Interesting article on The Futurians and their legacy.
Mutate or Die: Eighty Years of the Futurians’ Vision
By
Sean Guynes-Vishniac
OCTOBER 30, 1937. Packed into the small meeting space of the Third Eastern Science Fiction Convention in Philadelphia, roughly 20 attendees listened as Donald A. Wollheim delivered a provocative essay written by his friend, fellow New York Fan Association (NYFA) member John Michel, whose stutter was too intense for public speaking. The essay “
Mutation or Death!” was nothing less than a call for a revolution within the nascent science fiction and fantasy (SFF) community. In it, Michel proclaimed, “The Science Fiction Age […] is over.” Despite the fact that it had only been 11 years since Hugo Gernsback began publishing
Amazing Stories and launched the so-called Golden Age of SFF pulps, the genre was, in Michel’s view, “dead” from “intellectual bankruptcy.”

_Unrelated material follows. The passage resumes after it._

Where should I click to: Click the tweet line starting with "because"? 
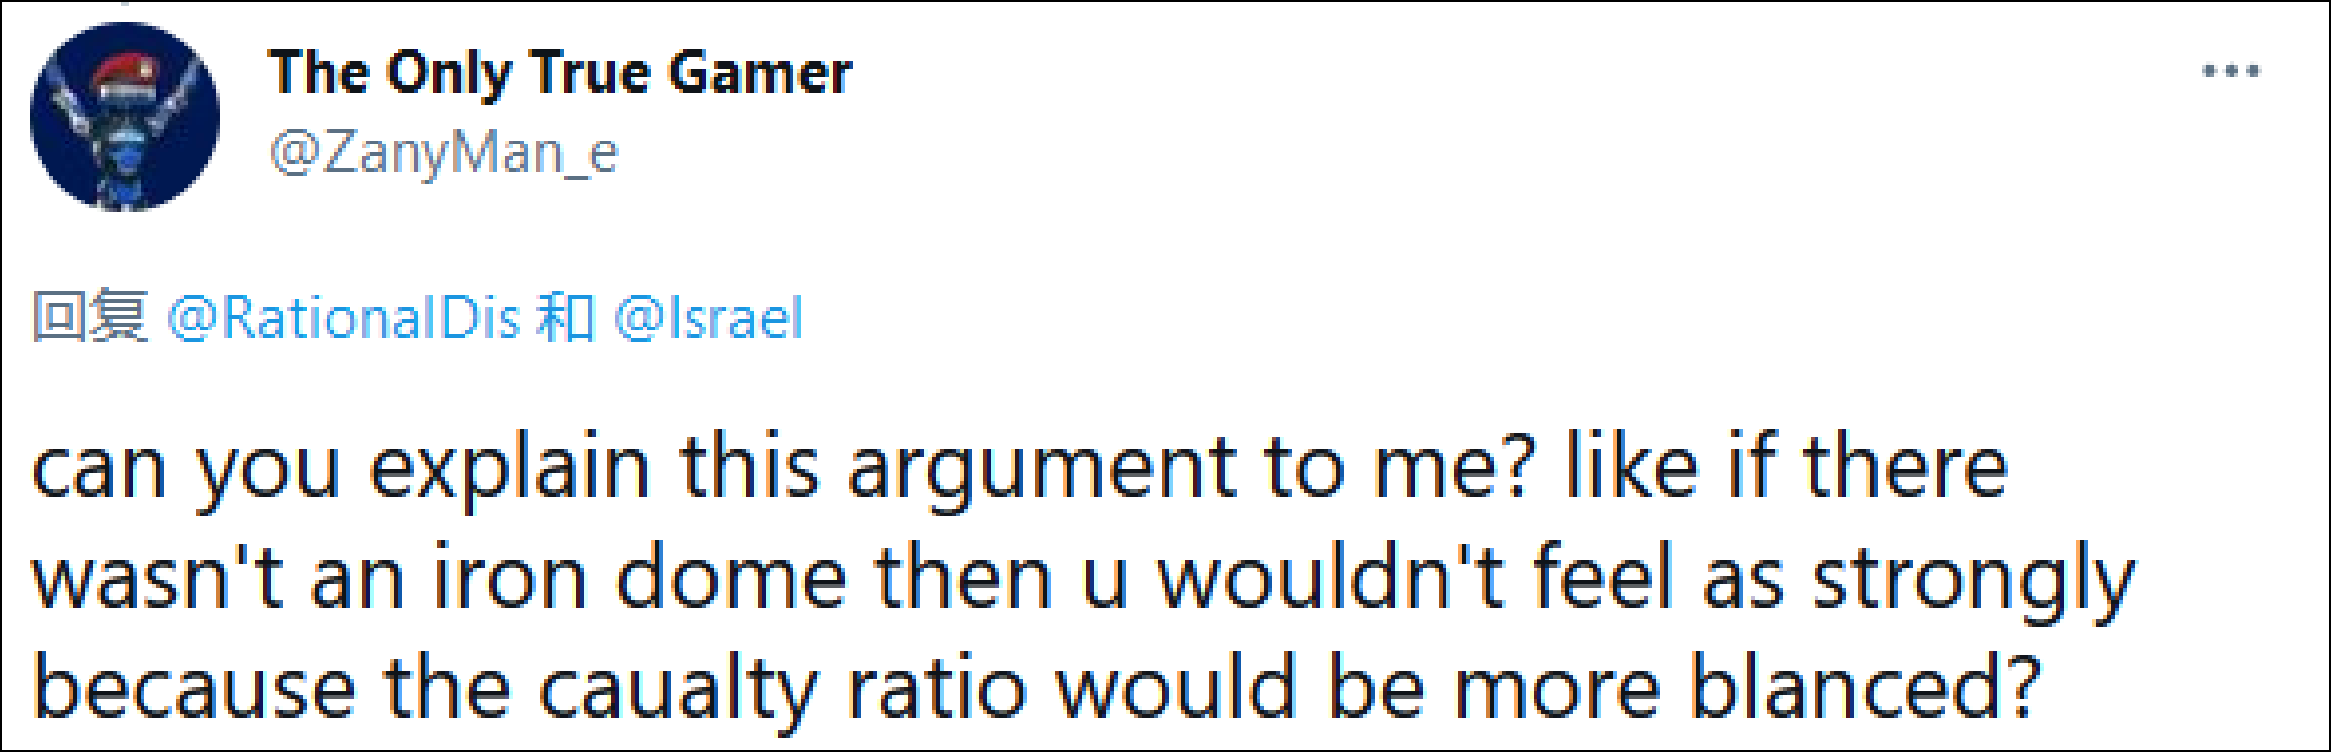1036,688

This must have come as a shock to the attendees, who likely assumed science fiction was alive and well, believing that it bore great ideas and predictions about the future of humanity. It soon became clear that what Michel meant by his galling declaration of SFF’s death was that the genre lacked a “politics,” and thus was devoid of a purpose beyond mere entertainment.
If John Michel is remembered for anything in the science fiction community — and he’s certainly not beloved on account of his fiction, which has gone almost entirely uncollected in the 70-ish years since he stopped writing — it’s for his controversial speech that October, because it was this speech that launched the movement toward organized politics in the SFF community. ...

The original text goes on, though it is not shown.